アヒルの首を甘辛に炒めた料理とビールを,もっぱら売り物にしている,屋台に毛が生えたような店。ノスタルジックでしかも異国情緒をさそうような街並みに店はあるのだが,暮らしている人にとっては,何でもあるけど情緒だけはない街,らしい。
たいそう美しく艶っぽいヒロインである店の女将が,アヒルを熱湯にいれて毛をむしり取ったり,中華包丁で豪快にアヒルの首を3分割したり,そのほか忙しく店をやっていく姿が,とても魅力的である。そして,疲れて店先でものうげに煙草をふかしたり,閉店後アパートにもどり長いすに倒れ込んでためいきついたりする場面も。
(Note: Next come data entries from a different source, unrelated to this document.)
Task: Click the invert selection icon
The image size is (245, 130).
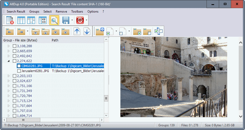Action: (159, 31)
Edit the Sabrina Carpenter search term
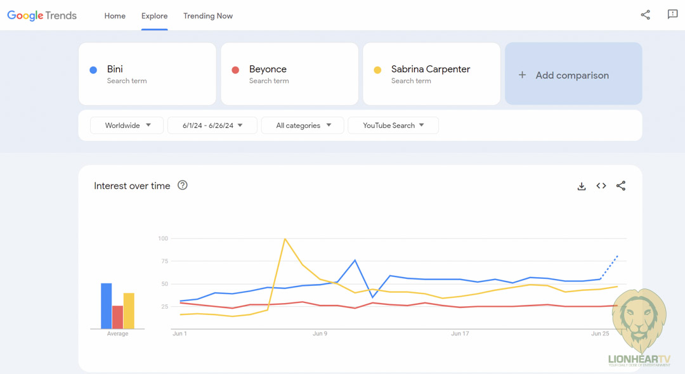 point(431,74)
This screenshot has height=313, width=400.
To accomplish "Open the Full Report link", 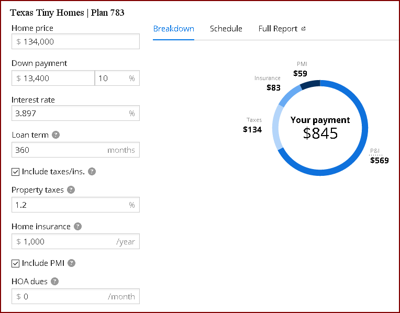I will (x=277, y=29).
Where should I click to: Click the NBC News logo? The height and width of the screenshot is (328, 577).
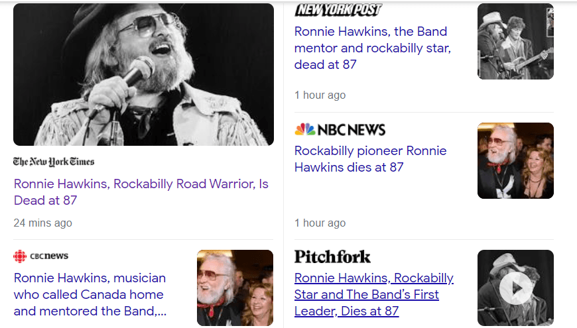click(x=340, y=129)
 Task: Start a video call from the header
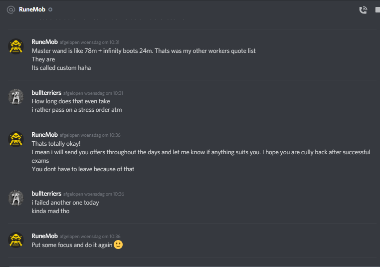(x=377, y=9)
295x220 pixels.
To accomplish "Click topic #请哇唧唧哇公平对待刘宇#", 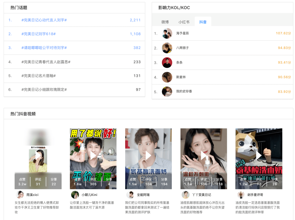I will point(44,48).
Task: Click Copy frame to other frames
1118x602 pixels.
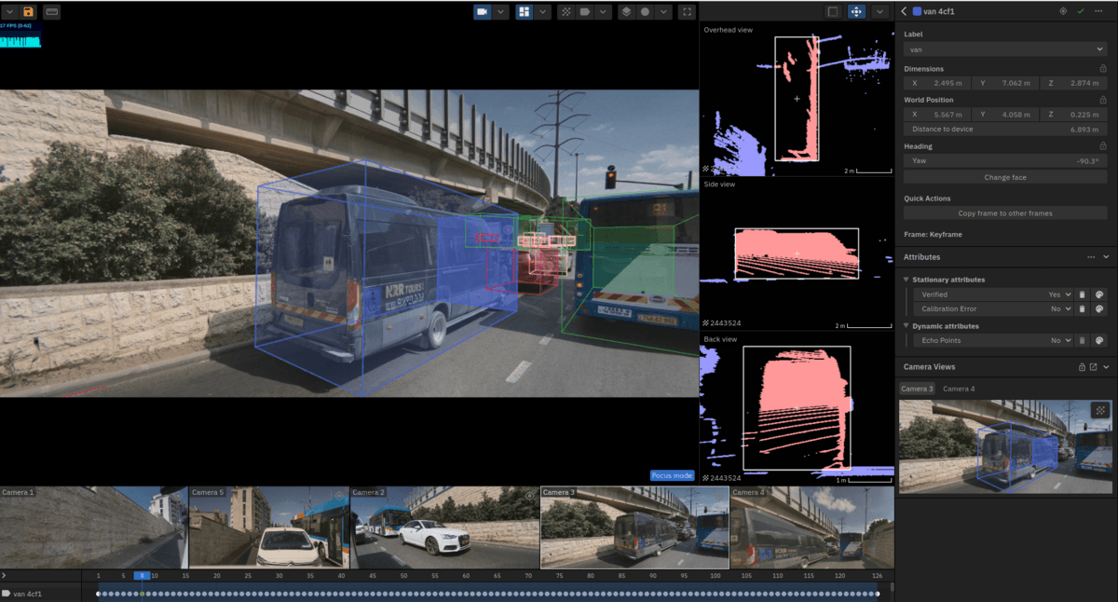Action: 1004,213
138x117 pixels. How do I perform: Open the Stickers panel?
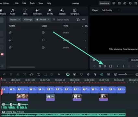point(62,12)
忙しいのが大嫌いな怠け者を自認するものにとっても,忙しく働かざるをえない人びとの,懸命に生きる姿は美しくみえる。とくに主人公が美人である場合はなおさらだ。
主人公は,計算高くちょっとしたやり手の計略家であり,他方で弱い目下に対しては面倒見も良い。客あしらいをふだんに職の一部としているから,男を捌くのにもなれているが,反面で少女のように初々しかったりもする。そしてもつべき誇りをもって,とおすべき筋をとおす。強いからではない。かざらないからである。それは見事なもので,だから端麗な容姿にふさわしくないような,ぶざまな姿をさらすときですら,なおさらその存在には威厳すら感じられるのだ。
たいそう人間くさい美人女将の,とりたてて語るべきこともないような日々の暮らしの偉大さが,鮮やかな手際で描かれている,少し悲しいけれどもけっしてみじめではない作品だった。見終わったあと少し経つと,ヒロインのおかげで心に気持ちの良い風が吹いているような気がする。